GIVEN TASK:
Rewrite the stretch of records from the line containing "Find the location of a" through the line containing "coordinates (355, 42).", swapping "particular" for "specific" and keeping everything else the same. Leave out the pictures.

ITEMS:

───

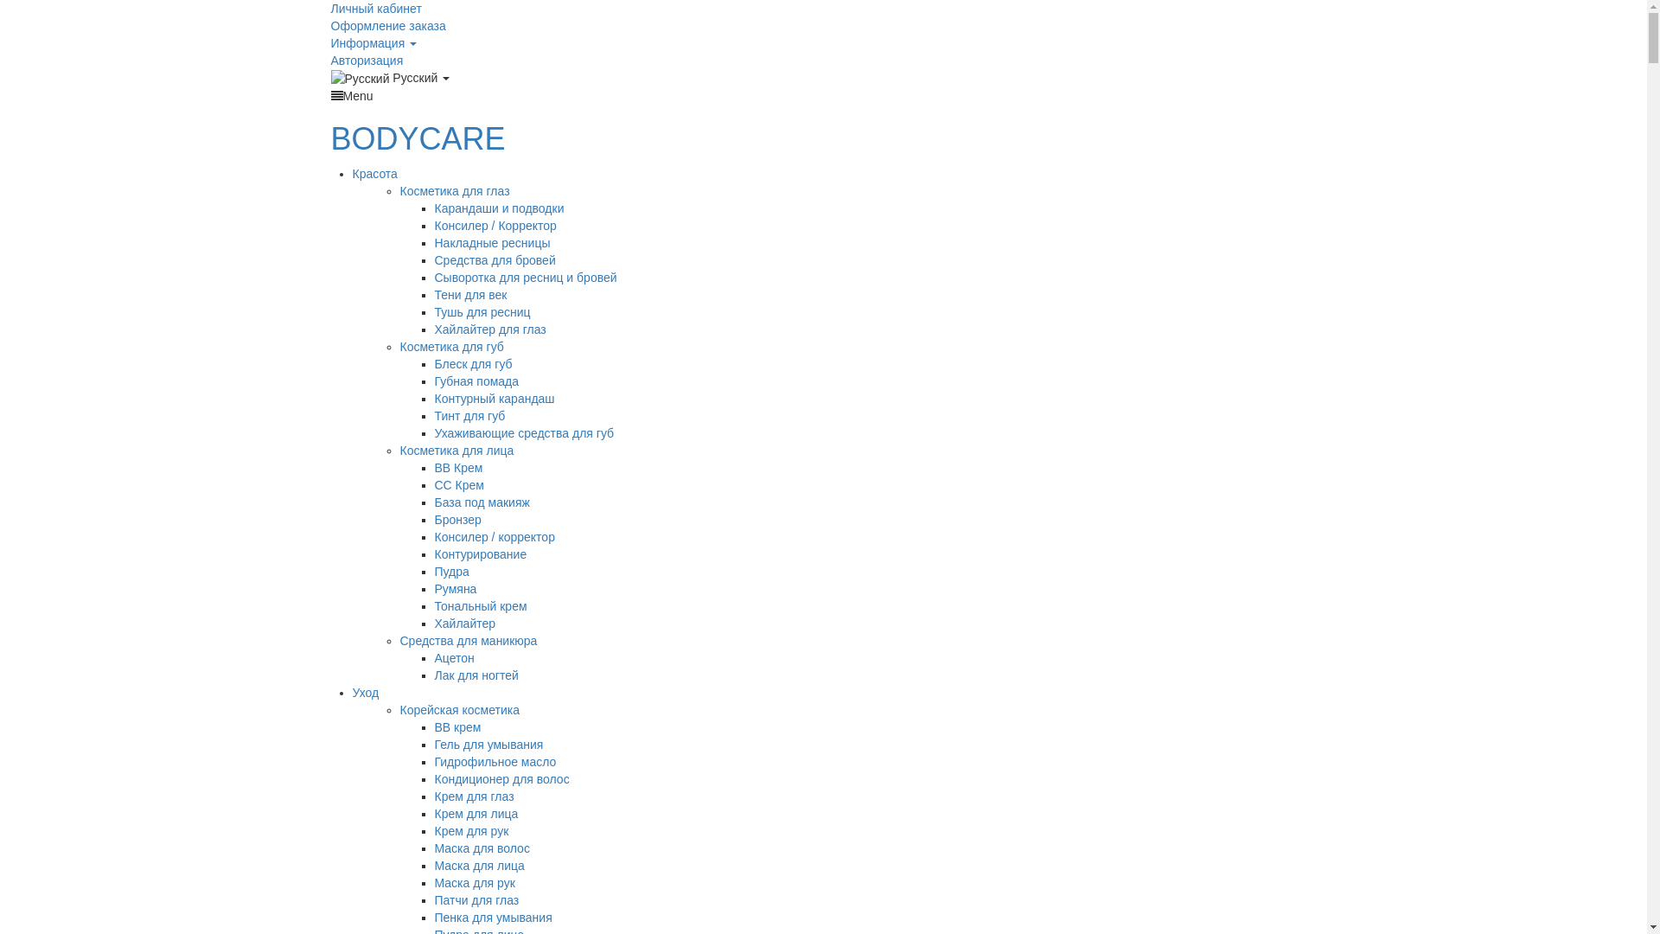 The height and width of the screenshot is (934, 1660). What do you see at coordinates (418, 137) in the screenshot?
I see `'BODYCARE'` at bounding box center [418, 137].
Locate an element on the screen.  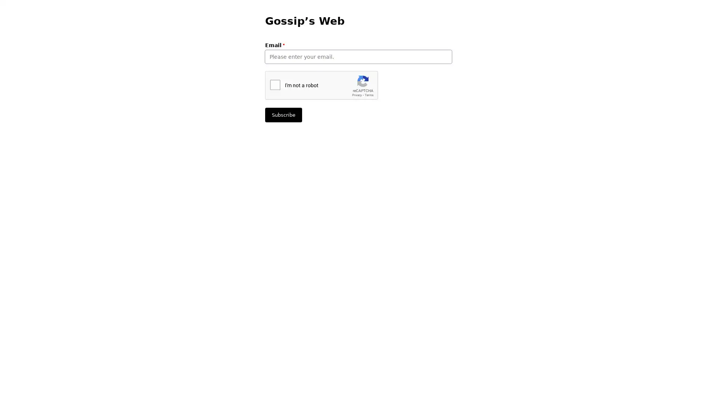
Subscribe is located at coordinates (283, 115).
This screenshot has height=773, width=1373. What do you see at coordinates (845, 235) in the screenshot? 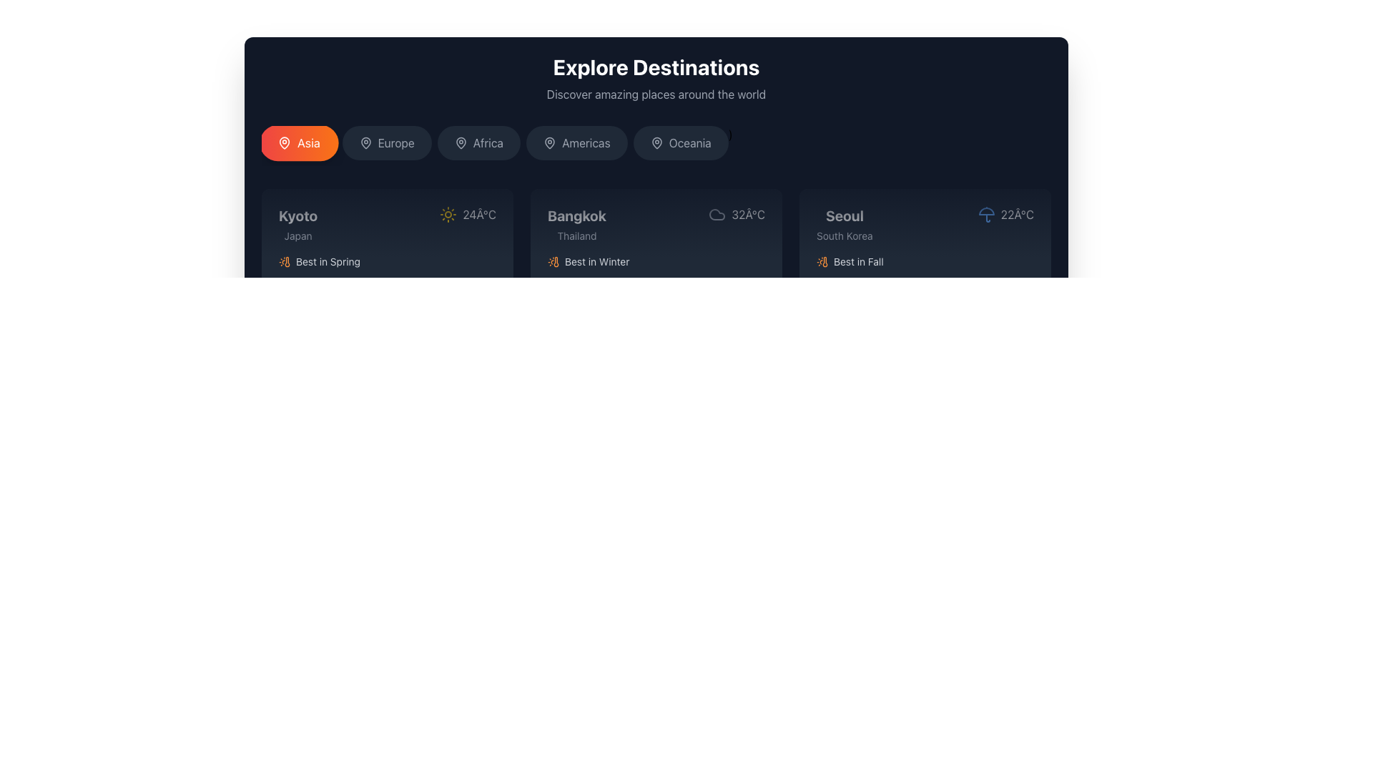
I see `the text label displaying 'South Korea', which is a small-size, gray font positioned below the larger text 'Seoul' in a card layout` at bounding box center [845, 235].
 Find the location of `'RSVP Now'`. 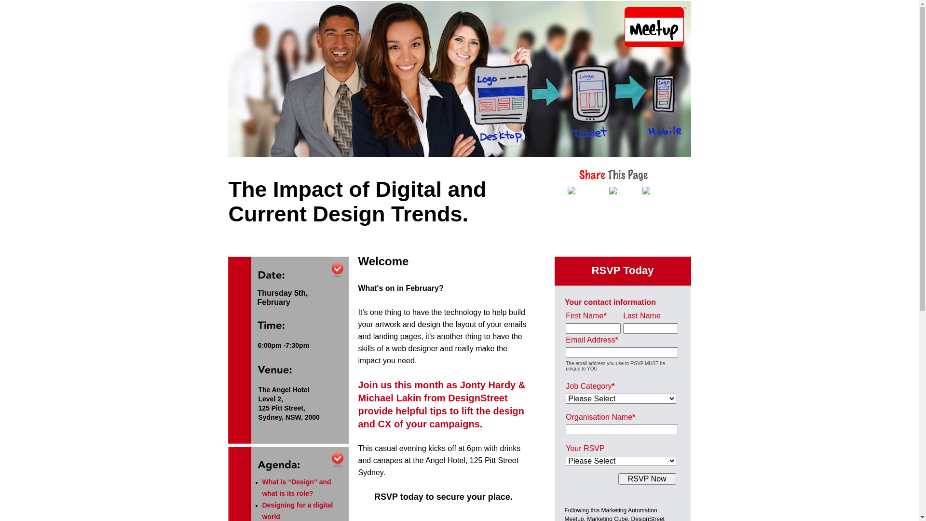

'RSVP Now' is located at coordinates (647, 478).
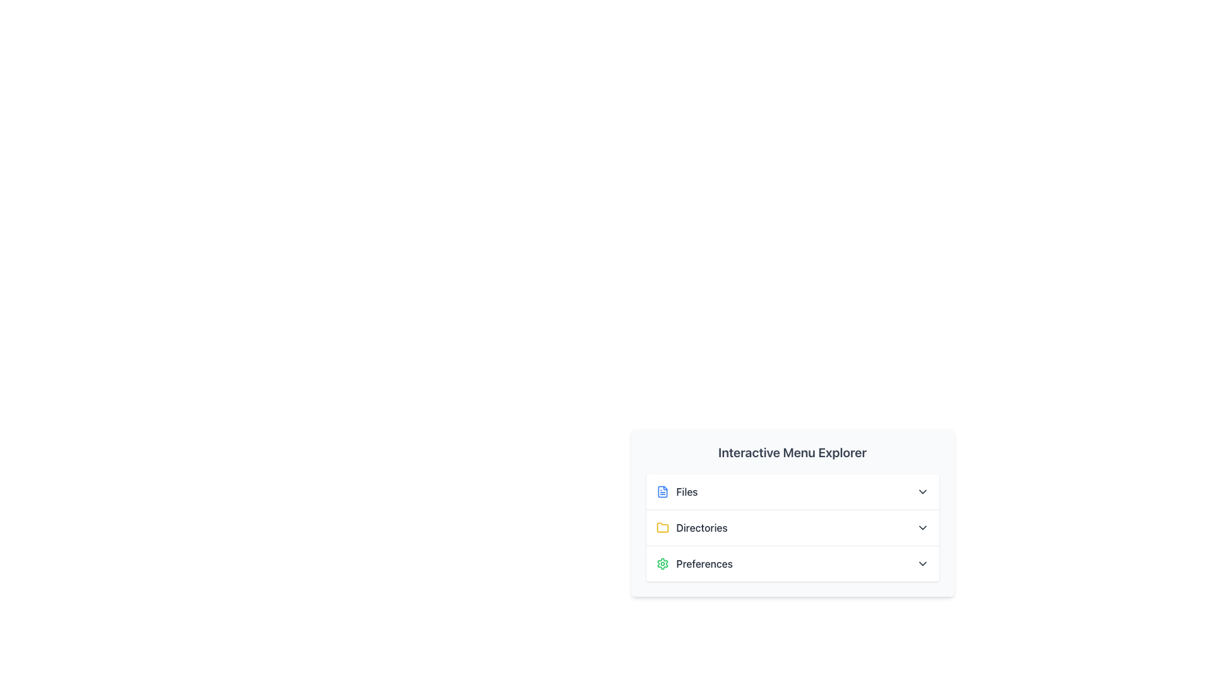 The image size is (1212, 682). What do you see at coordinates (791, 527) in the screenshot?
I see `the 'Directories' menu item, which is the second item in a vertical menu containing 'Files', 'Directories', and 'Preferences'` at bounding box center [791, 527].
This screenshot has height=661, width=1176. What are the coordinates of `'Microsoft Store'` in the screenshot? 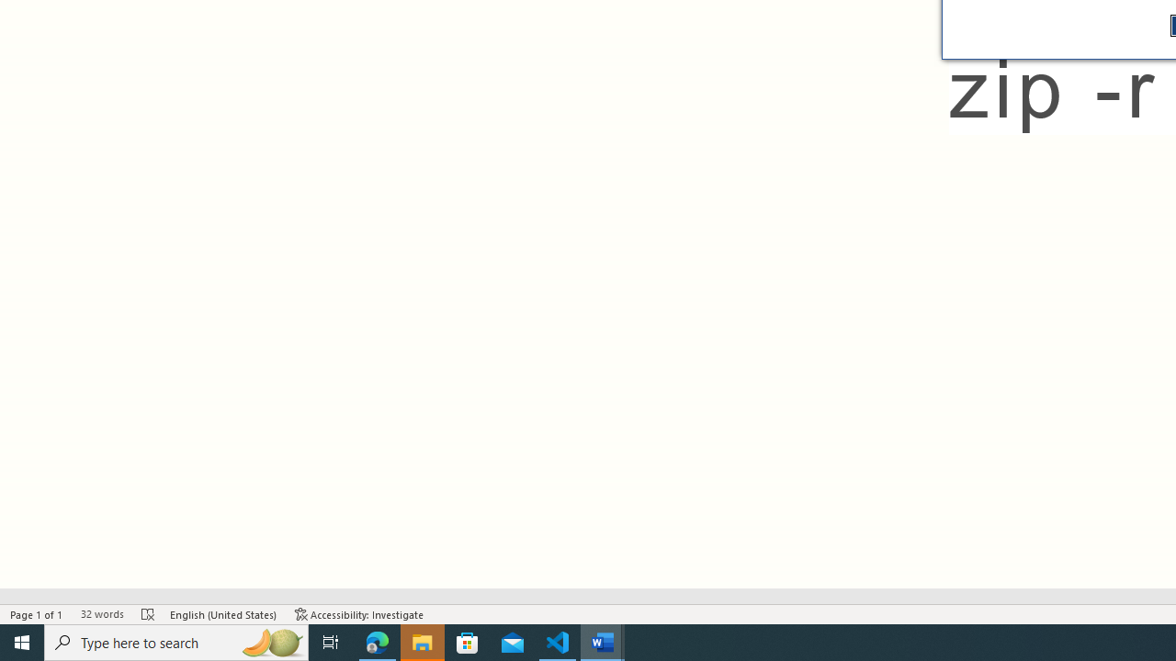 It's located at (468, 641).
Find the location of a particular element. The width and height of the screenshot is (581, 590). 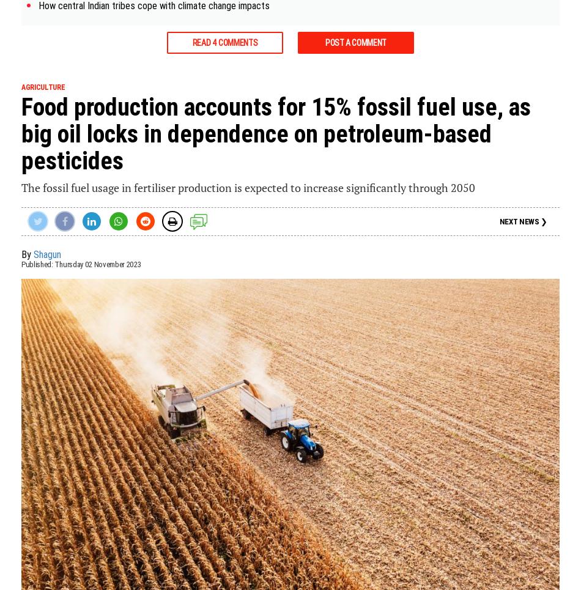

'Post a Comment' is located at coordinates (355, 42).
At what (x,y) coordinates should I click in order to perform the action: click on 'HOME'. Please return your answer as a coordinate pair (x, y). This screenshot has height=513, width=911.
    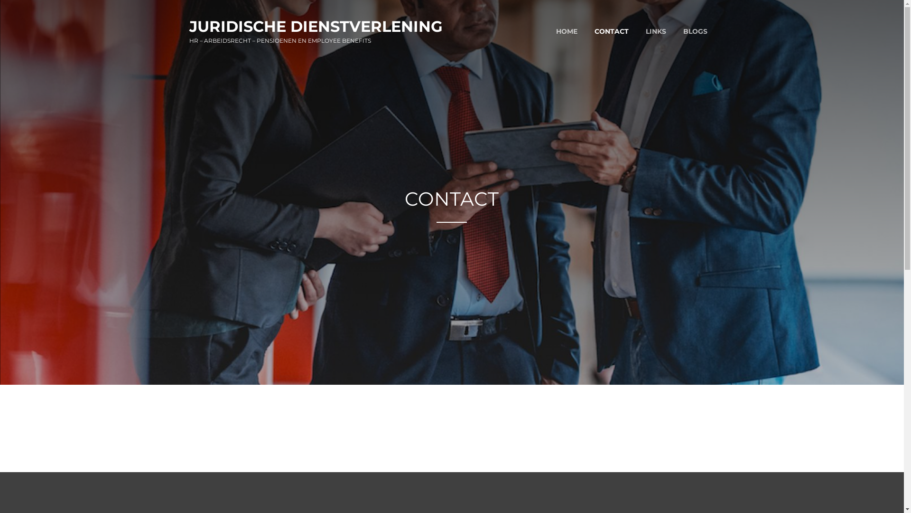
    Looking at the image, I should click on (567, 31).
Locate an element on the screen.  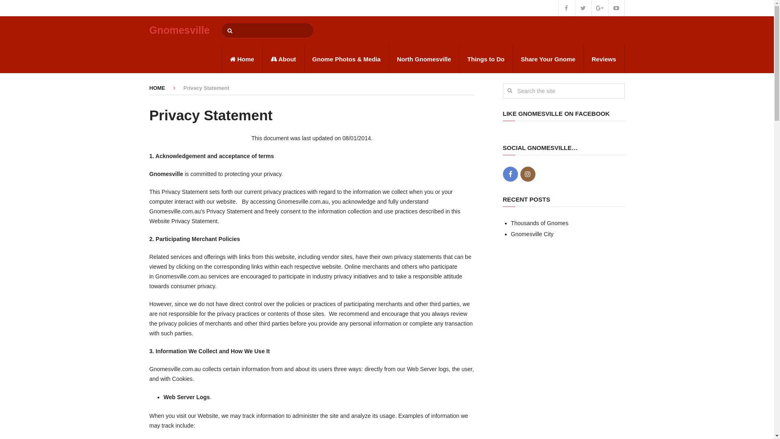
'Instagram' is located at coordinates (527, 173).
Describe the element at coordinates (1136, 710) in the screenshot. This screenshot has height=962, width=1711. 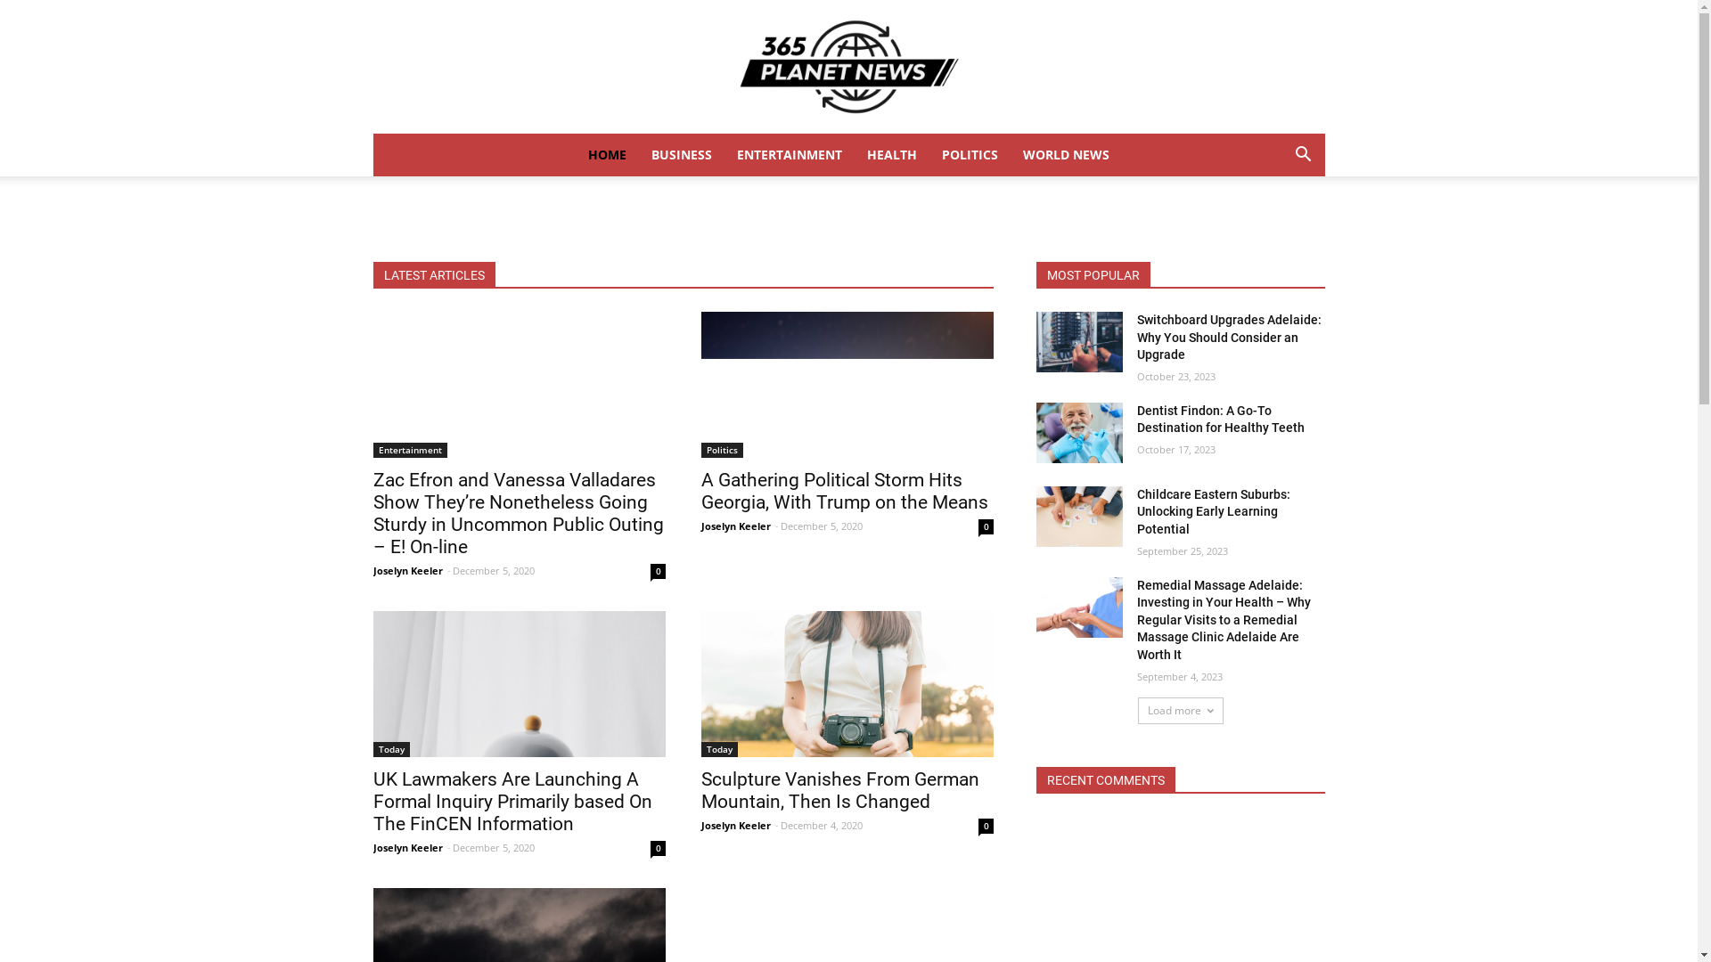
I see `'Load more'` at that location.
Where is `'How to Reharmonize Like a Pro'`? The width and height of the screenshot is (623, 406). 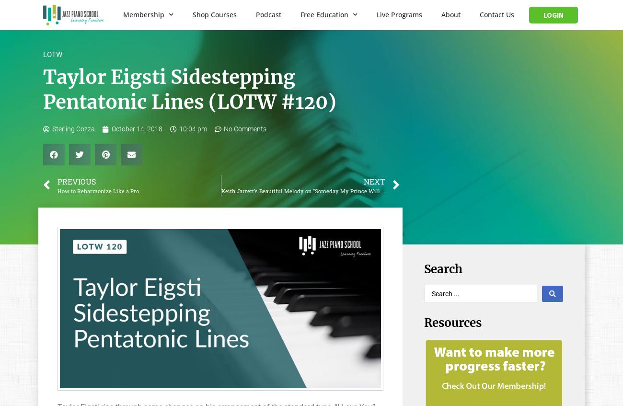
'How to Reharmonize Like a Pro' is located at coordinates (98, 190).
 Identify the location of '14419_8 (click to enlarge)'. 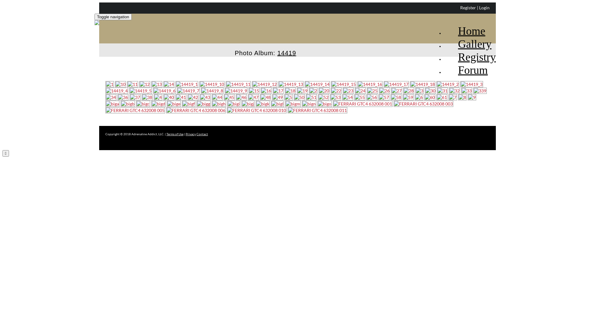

───

REPLY:
Find the location of a specific element. The width and height of the screenshot is (581, 590). 

'Post a Comment' is located at coordinates (355, 42).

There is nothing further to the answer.